Je me souviens de la première fois que j’ai découvert Ozar Hatorah à Toulouse: je produisais une émission culturelle sur Radio Communauté, Investigations, et pour le 8 Mars 1984, j’avais décidé d’interviewer plusieurs femmes de la communauté : des laïques et des frum. Je suis entrée dans l’école, située alors rue Roquelaine, et fut accueillie par les rires d’enfants heureux qui rentraient en classe après leur déjeuner et par le grand sourire et les yeux bleus pétillants de Claudine Levy, femme du Rav’ Alain Levy.

Je me souviens du jour où ils m’ont demandé si cela m’intéressait de venir enseigner dans leur école : Je remplaçais le technicien à Radio-Communauté et tentais d’expliquer au Rav’ Levy que s’il pouvait rester en face du micro sans davenen, les auditeurs entendraient mieux son commentaire de la paracha de la semaine…  

Je me souviens de la joie et de l’honneur que j’ai éprouvé à être pressentie pour enseigner à Ozar Hatorah. Je pouvais enseigner et continuer mes études, je devenais  indépendante financièrement ; le monde m’appartenait.

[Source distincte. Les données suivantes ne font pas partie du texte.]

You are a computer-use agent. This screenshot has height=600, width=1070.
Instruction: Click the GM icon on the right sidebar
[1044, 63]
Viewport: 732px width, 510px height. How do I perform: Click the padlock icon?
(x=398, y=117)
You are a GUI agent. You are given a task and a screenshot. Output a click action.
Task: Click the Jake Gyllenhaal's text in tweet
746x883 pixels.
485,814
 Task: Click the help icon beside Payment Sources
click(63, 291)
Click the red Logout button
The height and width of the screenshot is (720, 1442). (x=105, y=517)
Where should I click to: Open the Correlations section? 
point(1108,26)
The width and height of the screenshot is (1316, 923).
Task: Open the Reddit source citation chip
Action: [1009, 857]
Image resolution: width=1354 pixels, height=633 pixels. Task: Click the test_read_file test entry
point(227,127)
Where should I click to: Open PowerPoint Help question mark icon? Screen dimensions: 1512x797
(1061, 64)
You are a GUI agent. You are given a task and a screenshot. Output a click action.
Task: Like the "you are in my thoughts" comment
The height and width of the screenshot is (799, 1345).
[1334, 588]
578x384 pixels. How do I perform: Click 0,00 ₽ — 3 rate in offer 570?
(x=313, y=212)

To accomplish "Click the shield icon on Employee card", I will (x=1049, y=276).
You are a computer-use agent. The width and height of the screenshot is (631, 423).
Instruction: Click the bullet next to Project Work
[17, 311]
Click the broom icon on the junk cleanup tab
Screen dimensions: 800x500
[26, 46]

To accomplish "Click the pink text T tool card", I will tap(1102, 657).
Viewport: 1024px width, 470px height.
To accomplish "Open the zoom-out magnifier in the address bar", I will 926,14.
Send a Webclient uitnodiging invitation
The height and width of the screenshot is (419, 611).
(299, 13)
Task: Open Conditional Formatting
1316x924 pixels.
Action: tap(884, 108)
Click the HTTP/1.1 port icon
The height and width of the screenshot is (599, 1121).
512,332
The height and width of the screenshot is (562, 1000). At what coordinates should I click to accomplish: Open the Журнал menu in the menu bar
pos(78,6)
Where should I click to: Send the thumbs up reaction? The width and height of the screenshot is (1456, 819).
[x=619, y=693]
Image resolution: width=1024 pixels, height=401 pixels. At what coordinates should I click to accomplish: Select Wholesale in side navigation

Je me souviens de mes premières classes à Ozar Hatorah Toulouse, quand l’école déménagea sur les bords du Canal du Midi : une classe de fille et une classe de garçons de 4ème, que j’ai retrouvées l’année suivante en 3ème et à qui j’enseignais l’histoire-géo et le français.

Je me souviens de l’accueil à bras ouverts que m’ont fait les professeurs de Kodech et de profane…

Je me souviens de cette élève de 4ème qui écrivait tellement bien en français : pour m’assurer de ne pas avoir fait preuve d’indulgence dans la notation de sa rédaction, je l’ai faite lire à un ami, professeur de lettres modernes à l’Université du Mirail, en lui demandant ce qu’il en pensait. « C’est une élève de Première ? » me demanda-t-il. « Non, elle est en 4ème ». « Alors, elle mérite vraiment son 16. J’ai des étudiants en première année de fac qui n’écrivent pas aussi bien qu’elle. »

Je me souviens des quatre garçons et des huit filles de cette classe de 3ème, à qui j’avais donné la même interrogation sur les Etats-Unis entre 1919 et 1939. A la question valant un point : Qui était Hoover ?, les filles m’ont fait un roman détaillant la vie du Président américain…. Les garçons, sans s’être copiés, ont répondu : « C’est un fabricant d’électro-ménager ». La meilleure perle de ma carrière !

Je me souviens de la ferveur avec laquelle les enfants chantaient le Birkat Hamazon après le déjeuner. Je  m’en souviens si bien que depuis les événements de Toulouse, je l’entends constamment dans ma tête.

Je me souviens du spectacle que j’avais produit avec ma classe de filles : un extrait du Violon sur le Toit, Traditions…. Elles chantaient et dansaient et moi je pleurais de joie : elles étaient si belles, si talentueuses.

Je me souviens du jour où j’ai emmené filles et garçons voir Amadeus de Milos Forman, de la fois où on a vu L’Aigle à Deux Têtes de Jean Cocteau parce qu’on l’étudiait en classe, de la première sortie de ski d’Ozar Hatorah… en pantalon et jupe par-dessus, pour rester modestes… du premier voyage d’échange scolaire avec Ozar Hatorah Créteil…

Je me souviens du groupe d’étude de Talmud-Torah pour femmes que dirigeait Rav’ Alain Levy : jamais je n’avais autant éprouvé de plaisir à l’étude de textes bibliques… et si je ne me souviens pas de tout, je me souviens quand même de la raison pour laquelle Berechit commence par la lettre Beth…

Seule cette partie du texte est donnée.